Out-of-Fold Cross-Validation

from caketool.model import BoostTree, EnsembleBoostTree

models, oof_preds, oof_labels = BoostTree.fit_oof(X_train, y_train, n_splits=5)
ensemble = EnsembleBoostTree(models)
proba = ensemble.predict_proba(X_test)[:, 1]

Explainability

from caketool.explainability import PermutationExplainer

explainer = PermutationExplainer(model=model)
explainer.fit(X_test)

# Global feature importance
importance = explainer.get_feature_importance()

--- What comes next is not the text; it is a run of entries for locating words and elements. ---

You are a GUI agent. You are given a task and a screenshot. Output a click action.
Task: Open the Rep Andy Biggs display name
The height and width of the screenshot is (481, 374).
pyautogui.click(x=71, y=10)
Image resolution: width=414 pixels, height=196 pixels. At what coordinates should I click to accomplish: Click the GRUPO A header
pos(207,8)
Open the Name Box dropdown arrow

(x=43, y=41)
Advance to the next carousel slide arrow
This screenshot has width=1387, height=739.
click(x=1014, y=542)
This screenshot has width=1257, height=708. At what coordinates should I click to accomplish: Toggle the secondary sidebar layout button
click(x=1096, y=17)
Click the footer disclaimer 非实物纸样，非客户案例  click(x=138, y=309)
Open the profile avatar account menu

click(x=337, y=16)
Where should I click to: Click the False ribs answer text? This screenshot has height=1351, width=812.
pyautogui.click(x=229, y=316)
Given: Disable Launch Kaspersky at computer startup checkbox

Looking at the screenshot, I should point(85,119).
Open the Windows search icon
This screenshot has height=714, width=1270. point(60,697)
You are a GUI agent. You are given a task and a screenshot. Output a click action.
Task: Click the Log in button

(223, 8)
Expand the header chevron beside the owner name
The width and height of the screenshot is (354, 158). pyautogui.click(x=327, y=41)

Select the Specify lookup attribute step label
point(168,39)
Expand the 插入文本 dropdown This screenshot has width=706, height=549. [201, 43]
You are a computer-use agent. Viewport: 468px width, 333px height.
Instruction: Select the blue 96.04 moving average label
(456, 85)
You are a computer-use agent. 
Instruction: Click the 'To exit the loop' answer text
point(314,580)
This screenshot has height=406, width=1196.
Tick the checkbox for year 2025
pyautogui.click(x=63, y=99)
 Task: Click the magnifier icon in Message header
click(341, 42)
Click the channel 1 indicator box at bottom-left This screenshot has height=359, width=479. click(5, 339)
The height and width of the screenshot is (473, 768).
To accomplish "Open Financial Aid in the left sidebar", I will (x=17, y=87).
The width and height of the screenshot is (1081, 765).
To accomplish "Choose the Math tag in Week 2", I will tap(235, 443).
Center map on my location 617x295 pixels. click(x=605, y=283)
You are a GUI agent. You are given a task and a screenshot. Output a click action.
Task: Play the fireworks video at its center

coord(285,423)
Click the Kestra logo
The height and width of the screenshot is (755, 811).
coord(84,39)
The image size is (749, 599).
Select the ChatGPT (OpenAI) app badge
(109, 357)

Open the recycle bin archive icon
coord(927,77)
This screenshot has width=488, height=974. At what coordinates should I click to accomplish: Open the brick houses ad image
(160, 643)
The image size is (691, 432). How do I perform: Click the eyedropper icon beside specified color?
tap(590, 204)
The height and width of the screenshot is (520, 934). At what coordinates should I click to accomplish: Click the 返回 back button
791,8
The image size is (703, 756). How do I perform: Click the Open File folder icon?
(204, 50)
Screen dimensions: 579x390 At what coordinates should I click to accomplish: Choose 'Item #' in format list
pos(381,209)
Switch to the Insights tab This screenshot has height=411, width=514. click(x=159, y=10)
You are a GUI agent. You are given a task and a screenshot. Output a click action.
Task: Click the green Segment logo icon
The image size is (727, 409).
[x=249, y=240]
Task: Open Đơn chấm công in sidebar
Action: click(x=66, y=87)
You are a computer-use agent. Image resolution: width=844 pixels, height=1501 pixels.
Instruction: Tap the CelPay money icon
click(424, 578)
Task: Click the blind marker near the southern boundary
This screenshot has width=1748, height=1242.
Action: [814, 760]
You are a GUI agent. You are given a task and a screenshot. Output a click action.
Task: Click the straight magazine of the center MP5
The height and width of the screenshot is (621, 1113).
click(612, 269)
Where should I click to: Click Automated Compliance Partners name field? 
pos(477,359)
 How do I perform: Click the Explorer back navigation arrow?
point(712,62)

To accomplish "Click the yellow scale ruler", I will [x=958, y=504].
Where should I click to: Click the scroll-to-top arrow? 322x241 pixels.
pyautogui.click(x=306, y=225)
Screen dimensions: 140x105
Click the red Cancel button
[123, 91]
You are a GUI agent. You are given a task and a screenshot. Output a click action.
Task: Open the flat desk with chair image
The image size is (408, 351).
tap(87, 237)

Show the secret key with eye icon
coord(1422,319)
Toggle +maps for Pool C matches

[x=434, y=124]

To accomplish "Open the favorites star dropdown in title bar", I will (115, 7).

# Local explanation for a single sample
local = explainer.get_local_explanation(row_index=0)

# Visualize
explainer.show_summary()
explainer.show_waterfall(row_index=0)
explainer.show_dependence(feature="income")

Score Calibration

from caketool.calibration import calibrate_score_to_normal

calibrated = calibrate_score_to_normal(raw_scores, standard=False)

Metrics

from caketool.metric import gini, psi

print(gini(y_true, y_pred))          # Gini coefficient
print(psi(expected, actual))          # Population Stability Index

Risk Report

from caketool.report import decribe_risk_score

report = decribe_risk_score(score_df, pred_col="score", label_col="label")

Drift Detection

from caketool.monitor import AdversarialModel

model = AdversarialModel()
model.fit(reference_df, current_df)
model.show()    # prints ROC AUC and top important features

Experiment Tracking

from caketool.experiment import create_tracker

# MLflow
with create_tracker("mlflow", experiment_name="my-exp", run_name="run-001") as tracker:
    tracker.log_params({"lr": 0.01, "depth": 6})
    tracker.log_metrics({"gini": 0.72})
    tracker.log_pickle(model, "model")

# Vertex AI
with create_tracker("vertex_ai", experiment_name="my-exp", run_name="run-001",
                    project="my-gcp-project", location="us-central1",
                    bucket_name="my-bucket") as tracker:
    tracker.log_params({"lr": 0.01})

API Overview

Module Key exports Description
caketool.eda profile, plot_correlations, plot_scatter, plot_distribution_by_group, rank_associations Exploratory data analysis with Plotly
caketool.feature generate_features_by_window Multi-backend aggregated feature engineering
caketool.model BoostTree, EnsembleBoostTree, VotingModel XGBoost training & ensemble
caketool.model FeatureEncoder, FeatureRemover, ColinearFeatureRemover, UnivariateFeatureRemover, InfinityHandler sklearn-compatible preprocessing transformers
caketool.explainability PermutationExplainer SHAP-based model-agnostic explainability
caketool.calibration calibrate_score_to_normal Normal distribution score calibration
caketool.metric gini, psi, psi_from_distribution Classification and stability metrics
caketool.report decribe_risk_score Risk score band report
caketool.monitor AdversarialModel Dataset drift detection
caketool.experiment create_tracker, MLflowTracker, VertexAITracker Experiment tracking abstraction

Development

conda create -n caketool python=3.10
conda activate caketool
pip-compile pyproject.toml --all-extras
pip install -e ".[dev,all]"
pre-commit install

Linting

Pre-commit hooks run ruff automatically on commit. To run manually:

ruff check src/ tests/ --fix  # Lint and auto-fix
ruff format src/ tests/        # Format code
pre-commit run --all-files     # Run all hooks

Tests

pytest tests/ -v --tb=short

Docs

pip install -e ".[docs]"
pdoc src/caketool   # Preview at http://localhost:8080

Docs are published automatically to GitHub Pages when a version tag is pushed.


Publishing

Version is automatically derived from git tags via setuptools-scm.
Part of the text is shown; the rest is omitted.